Under the authorities set out in the majority opinion, I am of the firm conviction that somewhere in between the limitation the commission deemed reasonable value based on original cost, less depreciation, and the other limitation of replacement and reproduction value, less depreciation, used by the trial court, is to be found what the legislature meant in sections 66-110 and 66-128 when it used the words, “reasonable value.” I believe this in-between value is the value that should be used as the actual “reasonable value” of the company’s property when figuring the rate base. This interpretation of the legislative intent would be applicable during both inflationary or deflationary periods of our economy as obviously it is only coincidental here that the original cost, less depreciation, is also the lowest value.
It may be suggested that any error in figuring the rate base may be corrected by shuffling the rate of return and thereby making up the difference between the actual reasonable value of the property and what it is held to be in this particular case, but I know of no such provision in the public utility law and none has been shown to me. It appears that if such were the law, courts would need no definite rules whatsoever governing the commission’s treatment *91of rates of public utilities and such statutes would be meaningless.

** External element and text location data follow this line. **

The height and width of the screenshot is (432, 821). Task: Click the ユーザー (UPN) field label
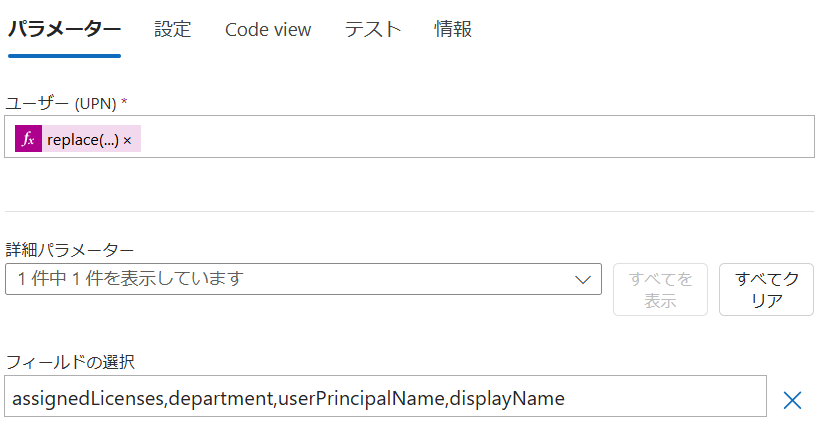pos(66,103)
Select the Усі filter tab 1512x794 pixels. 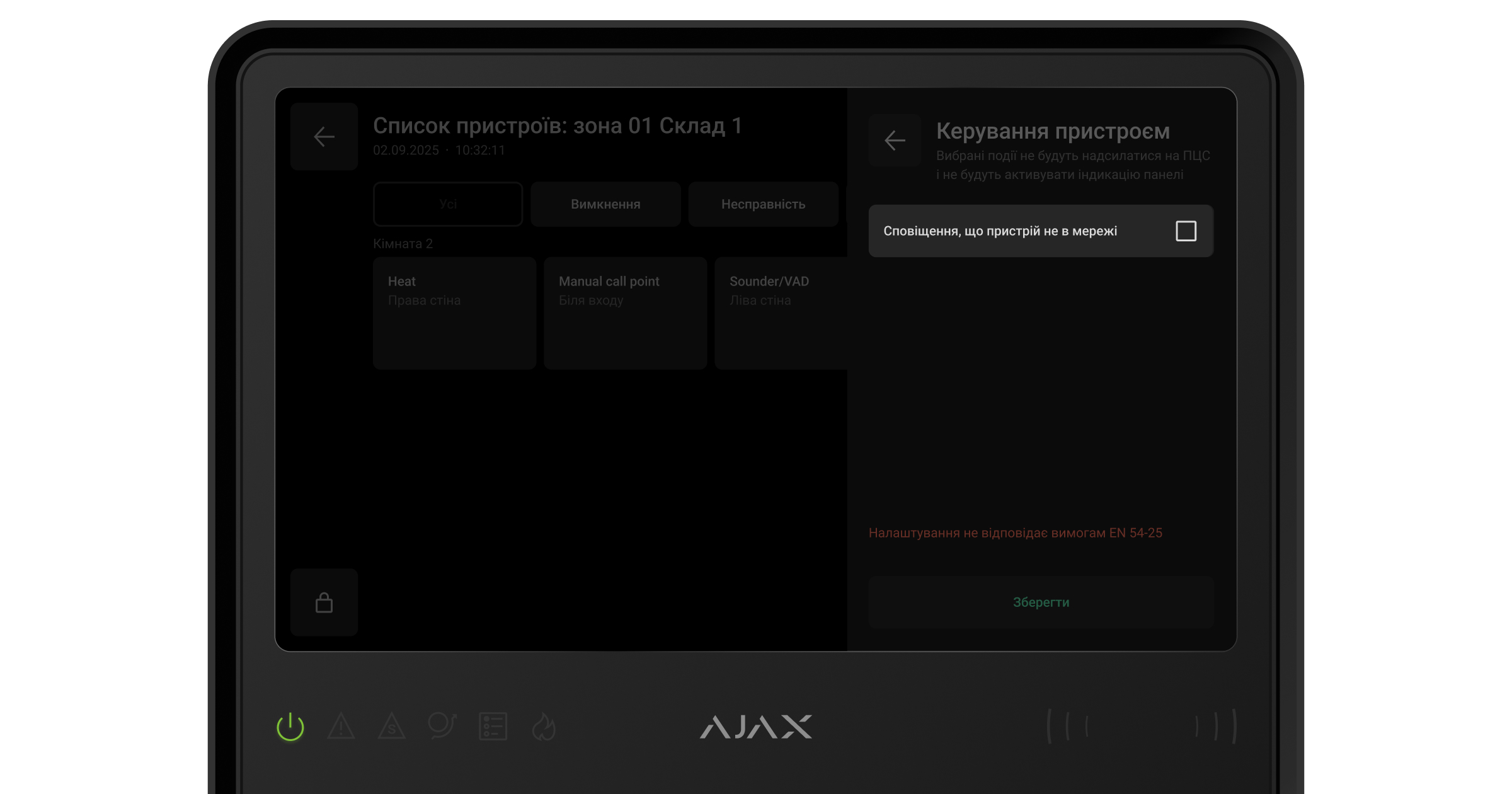[x=448, y=204]
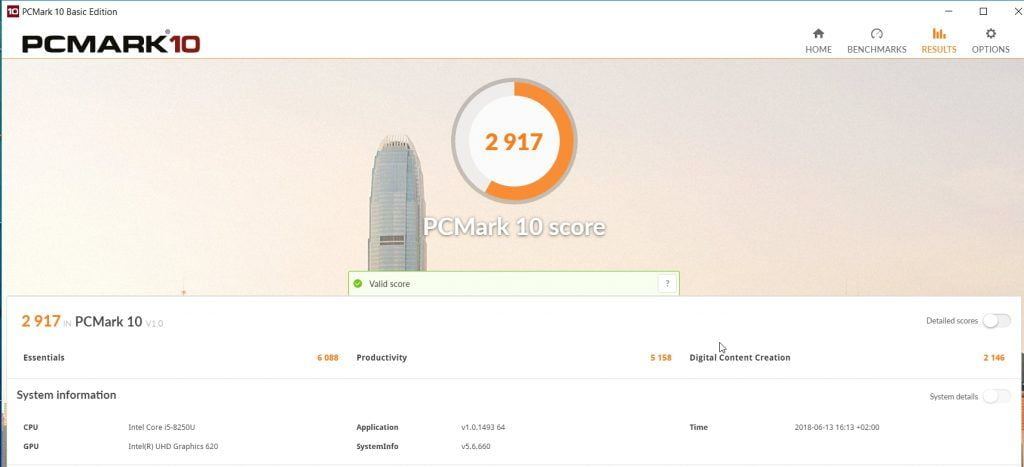Click the PCMark 10 title bar app icon
This screenshot has width=1024, height=467.
click(x=12, y=11)
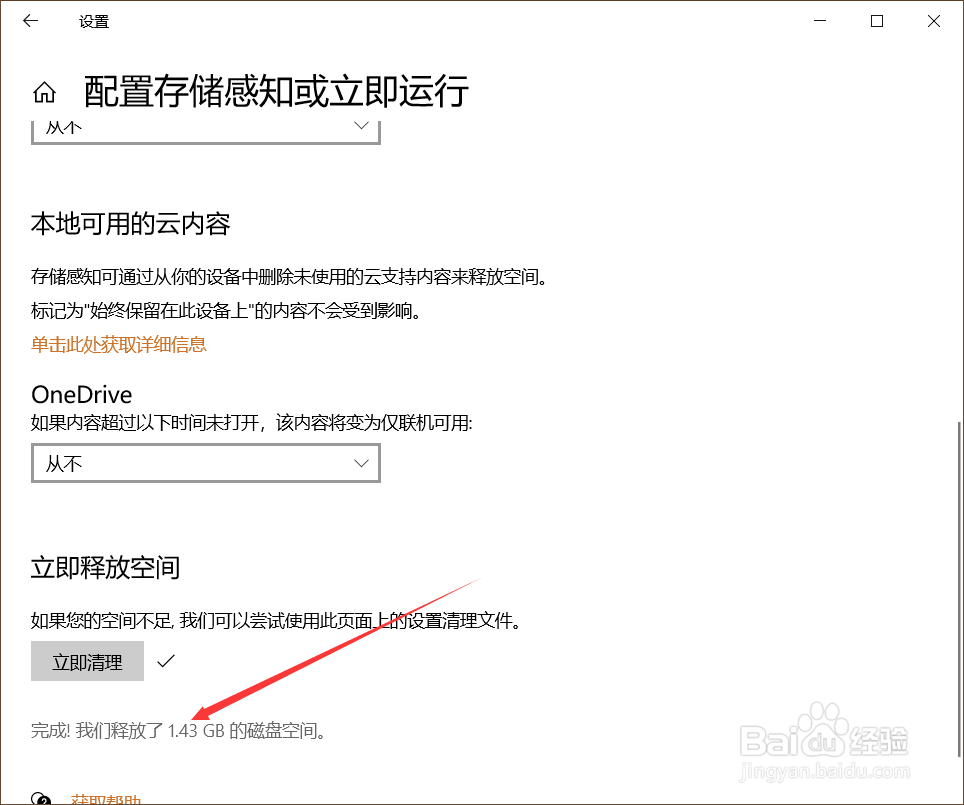The width and height of the screenshot is (964, 805).
Task: Click the 获取帮助 question icon
Action: coord(42,799)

Other matters which the majority opinion deems to be insignificant should be applied in favor of the trial court’s ruling and not in an attempt to set aside its ruling and usurp the jurisdiction of that court by finding the commission’s interpretation is correct and should, therefore, be afiirmed, and the judgment of the trial court should be reversed.

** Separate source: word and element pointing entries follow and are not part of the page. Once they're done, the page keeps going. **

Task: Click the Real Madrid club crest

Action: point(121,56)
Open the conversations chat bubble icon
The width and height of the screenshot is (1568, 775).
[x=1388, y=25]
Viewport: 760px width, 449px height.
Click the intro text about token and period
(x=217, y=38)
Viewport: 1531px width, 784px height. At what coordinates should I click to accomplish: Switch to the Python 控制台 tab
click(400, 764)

In my opinion the trial court should be affirmed after its judgment has been modified to the following extent: That instead of making its own determination of the reasonable value of the property, the trial court should follow the procedure under 66-118k so as to give the company an opportunity to value its property reasonably instead of following the previous telephone case, and also give the commission an opportunity to correct its unlawful and unreasonable determination of such value. The legislature has given us ample tools with which to handle such matters and this court should see that the statutes are strictly adhered to. I would, therefore, affirm, as modified, the judgment of the trial court.